O enredo “Passa, passa tempo”, dos compositores Zé Roberto, Adilson Bispo e Valdir Brôa,  soou como uma profecia que não deveria ser cumprida. Um atraso de 20 minutos dos componentes da ala da bateria prejudicou a escola, que teve que interromper e recomeçar o desfile: “Por conta dessa fatalidade,  acabamos voltando para o Grupo 2 (atual Grupo de Acesso B),  ficando em último lugar, atrás da Independente do Cordovil”, conta a ex-componente. Campinho amargou dois anos no grupo B e, em 1995, quando o número de escolas por grupo foi bastante reduzido, acabou amargando uma sucessão de derrotas. Para Dona Marly, a Velha Guarda sonhava que aconteceria com a Unidos do Campinho o mesmo que aconteceu com a Rocinha, sua “carrasca” por muitos anos:  uma ascensão meteórica até a chegada ao Grupo Especial.  Ao serem rebaixados, os moradores, surpresos e decepcionados, desistiram de desfilar. Deste ano em diante, escola foi perdendo força.
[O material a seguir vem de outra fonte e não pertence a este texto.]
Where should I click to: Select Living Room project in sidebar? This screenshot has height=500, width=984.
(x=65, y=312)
Uma nova surpresa ainda esperaria por Campinho, tardiamente: em 1996, a escola foi campeã do Grupo de Acesso D. Não tendo conseguido verba para colocar o carnaval na avenida no ano seguinte, a escola foi extinta a partir de 1997. Marly admite: “As pessoas mais velhas não gostam nem de tocar nesse assunto. “É a ‘tristeza do gavião'”,  concorda o jornalista Juninho Tititi, filho de Dona Marly.  Uma foto no jornal O Globo é o nosso único troféu”, relata ele, que é comentarista de carnaval em rádio.

“O morro está triste, o pandeiro calado”

O artista Douglas de Souza até já projetou uma nova bandeira, caso a escola volte a desfilar. (Foto: Reprodução)
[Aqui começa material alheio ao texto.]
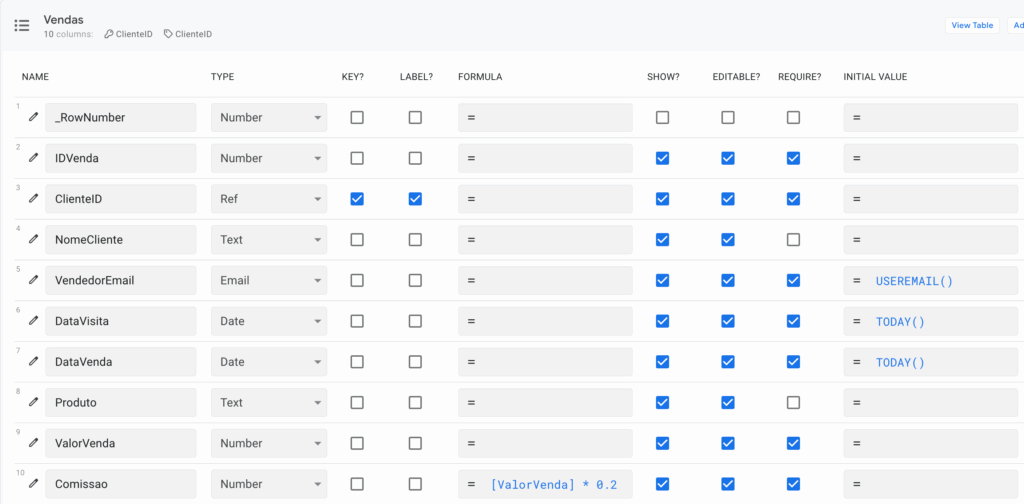Open Comissao column settings with pencil icon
O artista Douglas de Souza até já projetou uma nova bandeira, caso a escola volte a desfilar. (Foto: Reprodução)

Hoje, Campinho não tem uma representante na Avenida. Em 2010, houve uma tentativa de retomar a escola, como um bloco carnavalesco chamado G.B.C. Campinho Imperial.  O bloco teve uma carreira breve: desfilou somente dois anos, enrolando bandeira em 2013. Para brincar o carnaval, os moradores do Complexo do Campinho precisam descer o morro e ir até a Estrada Intendente Magalhães, onde acontecem os desfiles dos grupos de Acesso (B, C e D) desde 2004 e os de blocos desde 1989.
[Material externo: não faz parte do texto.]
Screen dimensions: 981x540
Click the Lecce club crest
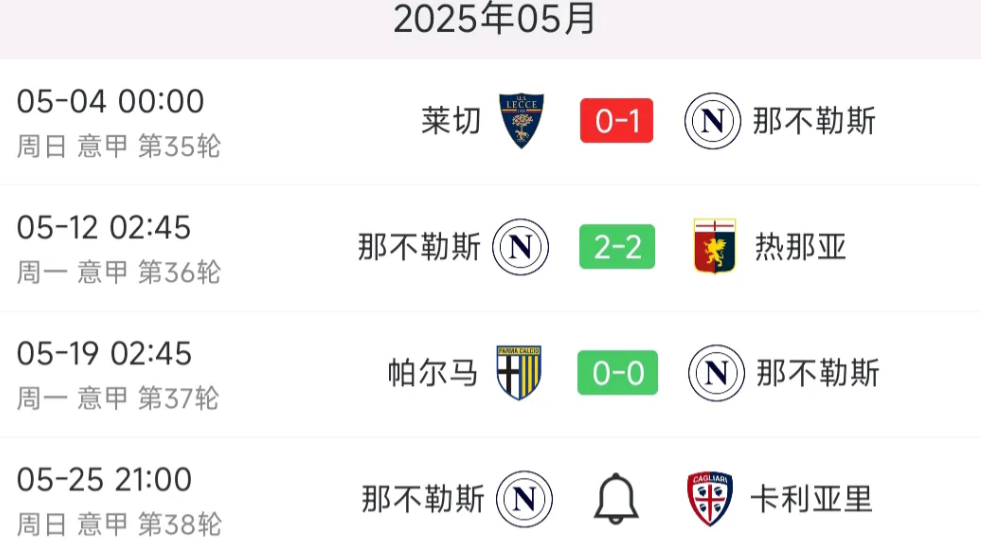click(521, 121)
Sua quadra, localizada atrás do coreto do morro, que era reduto de sambistas, hoje está abandonada, e serve apenas para abrigar bailes funk e festas promovidas por pessoas que não são da comunidade. Há uma movimentação de reestruturar antigas escolas como aconteceram com Tupy de Brás de Pina, Unidos de Bangu e União de Rocha Miranda, porém Dona Marly diz que o interesse dos jovens da comunidade pelo samba não seja o mesmo: “Os costumes daqui mudaram”, lamenta.